As an entrepreneur, certain moments will test your ability to innovate enough to keep your business alive. Unfortunately, the answer isn’t always right under your nose.

Photo: Greg and Julie Van Ullen, co-founders of OMilk; Source: Courtesy Photo
Photo: Greg and Julie Van Ullen, co-founders of OMilk; Source: Courtesy Photo

It’s been well-documented how fickle entrepreneurship can be. It can take years of failure for entrepreneurs to finally build a successful startup. But for us, entrepreneurship came about through a passion for creativity and creation.

We launched OMilk as newlyweds directly after returning from our honeymoon. It began as hobby that we initially brought to our local flea market in Brooklyn.

When our dairy-free and preservative-free, nut milk started to receive more interest, we decided to jump into the entrepreneurial waters without much of an idea of what awaited us.

 

Startup Tipping Points

There’s a tipping point for every startup that determines whether it will fizzle out—as at least 80 percent of businesses do within the first 18 months—or continue to grow into a profitable company. In a way we beat the odds, but found the decisive moment was staring us right in the face two years after launching.

Five months after our official launch, Greg quit his full-time job and spent the next year and a half building OMilk into an established brand within New York City. But we still knew that we couldn’t continue to grow while self-distributing our super perishable (eight-day shelf life!!) nut milks. In order for OMilk to take the next step, we needed to work with a distributor. To do that, we had to extend the shelf life of our products.

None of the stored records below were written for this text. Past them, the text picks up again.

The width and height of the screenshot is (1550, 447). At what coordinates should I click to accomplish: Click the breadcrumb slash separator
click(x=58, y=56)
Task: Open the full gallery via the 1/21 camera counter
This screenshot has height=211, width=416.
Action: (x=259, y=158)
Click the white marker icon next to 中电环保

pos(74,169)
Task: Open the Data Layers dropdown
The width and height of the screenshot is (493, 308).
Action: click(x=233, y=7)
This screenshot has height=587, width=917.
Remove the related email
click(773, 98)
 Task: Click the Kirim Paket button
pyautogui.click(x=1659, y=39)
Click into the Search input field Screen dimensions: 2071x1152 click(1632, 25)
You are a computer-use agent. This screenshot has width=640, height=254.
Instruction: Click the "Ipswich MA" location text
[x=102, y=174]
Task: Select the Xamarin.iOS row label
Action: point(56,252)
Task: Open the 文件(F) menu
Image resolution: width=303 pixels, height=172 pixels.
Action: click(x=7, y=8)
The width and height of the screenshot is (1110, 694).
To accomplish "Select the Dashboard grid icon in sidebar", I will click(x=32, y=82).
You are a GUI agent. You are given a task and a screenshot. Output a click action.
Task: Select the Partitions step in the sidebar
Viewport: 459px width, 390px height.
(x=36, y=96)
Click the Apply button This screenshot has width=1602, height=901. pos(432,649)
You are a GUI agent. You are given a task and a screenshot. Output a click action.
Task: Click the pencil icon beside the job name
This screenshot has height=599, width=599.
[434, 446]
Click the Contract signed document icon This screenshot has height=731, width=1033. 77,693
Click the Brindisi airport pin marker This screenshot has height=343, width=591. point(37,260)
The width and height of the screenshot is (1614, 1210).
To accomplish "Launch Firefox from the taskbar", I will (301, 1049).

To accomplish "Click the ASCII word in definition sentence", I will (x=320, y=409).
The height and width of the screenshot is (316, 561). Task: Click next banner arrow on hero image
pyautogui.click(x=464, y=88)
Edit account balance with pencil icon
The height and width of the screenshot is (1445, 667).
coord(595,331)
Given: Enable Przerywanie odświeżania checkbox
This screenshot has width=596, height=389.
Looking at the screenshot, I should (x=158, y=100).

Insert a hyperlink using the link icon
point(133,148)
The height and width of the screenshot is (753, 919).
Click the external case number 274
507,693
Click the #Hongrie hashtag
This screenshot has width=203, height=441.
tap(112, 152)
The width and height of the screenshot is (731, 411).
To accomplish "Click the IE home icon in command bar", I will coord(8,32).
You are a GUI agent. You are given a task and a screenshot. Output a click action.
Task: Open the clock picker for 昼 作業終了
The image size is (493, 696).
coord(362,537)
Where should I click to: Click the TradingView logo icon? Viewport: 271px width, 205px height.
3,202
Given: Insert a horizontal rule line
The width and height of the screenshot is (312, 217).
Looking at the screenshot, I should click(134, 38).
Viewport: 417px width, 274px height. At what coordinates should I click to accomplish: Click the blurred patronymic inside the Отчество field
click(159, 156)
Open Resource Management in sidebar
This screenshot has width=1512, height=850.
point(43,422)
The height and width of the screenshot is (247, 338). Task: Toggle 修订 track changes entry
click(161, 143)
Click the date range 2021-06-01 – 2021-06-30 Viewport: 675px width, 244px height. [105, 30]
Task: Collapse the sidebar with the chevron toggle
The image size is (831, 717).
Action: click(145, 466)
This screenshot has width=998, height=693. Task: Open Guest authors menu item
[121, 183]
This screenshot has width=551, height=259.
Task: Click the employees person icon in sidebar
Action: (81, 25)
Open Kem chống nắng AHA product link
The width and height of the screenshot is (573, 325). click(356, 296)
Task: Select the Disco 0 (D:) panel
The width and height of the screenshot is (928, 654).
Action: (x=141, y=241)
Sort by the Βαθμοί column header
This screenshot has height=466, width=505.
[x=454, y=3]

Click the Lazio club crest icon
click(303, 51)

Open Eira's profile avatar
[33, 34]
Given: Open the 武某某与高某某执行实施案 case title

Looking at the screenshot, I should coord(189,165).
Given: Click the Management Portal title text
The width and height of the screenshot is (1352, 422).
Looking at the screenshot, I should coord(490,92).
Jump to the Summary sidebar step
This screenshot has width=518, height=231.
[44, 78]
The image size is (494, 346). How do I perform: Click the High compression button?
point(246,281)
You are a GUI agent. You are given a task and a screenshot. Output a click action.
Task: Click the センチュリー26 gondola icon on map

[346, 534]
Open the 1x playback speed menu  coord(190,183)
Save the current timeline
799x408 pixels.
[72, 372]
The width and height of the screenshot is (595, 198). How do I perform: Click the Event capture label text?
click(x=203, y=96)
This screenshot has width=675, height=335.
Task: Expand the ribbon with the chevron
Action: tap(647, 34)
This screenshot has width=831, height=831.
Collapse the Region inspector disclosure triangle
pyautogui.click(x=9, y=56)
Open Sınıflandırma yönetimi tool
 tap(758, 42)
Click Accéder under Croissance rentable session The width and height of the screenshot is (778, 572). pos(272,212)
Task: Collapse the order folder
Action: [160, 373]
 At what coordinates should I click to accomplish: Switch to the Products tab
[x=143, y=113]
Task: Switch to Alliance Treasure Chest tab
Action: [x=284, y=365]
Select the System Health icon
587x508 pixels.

From the beginning, we were intrigued by the possibilities of High Pressure Processing (HPP) as a means to extend our shelf life without heating our milks (and thereby changing the taste). Unfortunately, while our tests more than tripled our shelf life, it also caused our products to separate in an unappealing way when displayed in our clear bottles. Efforts to find a stock, white bottle came up empty handed, and we were told a custom solution was way beyond our means, with 100,000 minimum orders at best.

So there we were, at what seemed like the end of the road for OMilk and all the effort we had put into it. Without the bottles, we couldn’t do HPP. Without HPP, we couldn’t use a distributor. And without a distributor, we couldn’t grow.

We hadn’t felt so dejected about the future of OMilk before. There’s nothing more nerve-wracking than the prospect of failure, especially for two entrepreneurs who had never faced that feeling before!

In a stroke of cosmic intervention, a former colleague of ours had recently joined Powerlinx, a digital matchmaking site, and suggested we sign up to give it a try. Within a matter of days, they had connected us with Canadian bottle supplier Salbro, which could provide our own custom bottles at a manageable minimum order!

Thanks to our partnership with Salbro, we were able to begin using HPP and expand from NYC to the surrounding Tri-State area. This partnership has been the crucial lynchpin to OMilk’s most recent and future growth; without it we couldn’t have exposed our product to people outside of Manhattan and Brooklyn.

 

Overcoming Business Problems

In solving our business’ biggest looming problem, we came away with an entrepreneurial experience that will define the way we’ll guide OMilk moving forward. We learned that you may need to expand beyond your comfort zone—whether it be challenging the weaknesses in your skill set or reaching buyers outside of your local markets—in order to help your business take the next step.

We hope the story our how OMilk overcame its crucial obstacle will challenge other entrepreneurs to explore new areas of growth.

As an entrepreneur, certain moments will test your ability to innovate enough to keep your business alive. Unfortunately, the answer isn’t always right under your nose. While globalization seems daunting when you’re a startup that’s just trying to expand outside of its local neighborhood, the answer to your business’ vital question could lie in an unfamiliar space.

 

This article has been edited and condensed.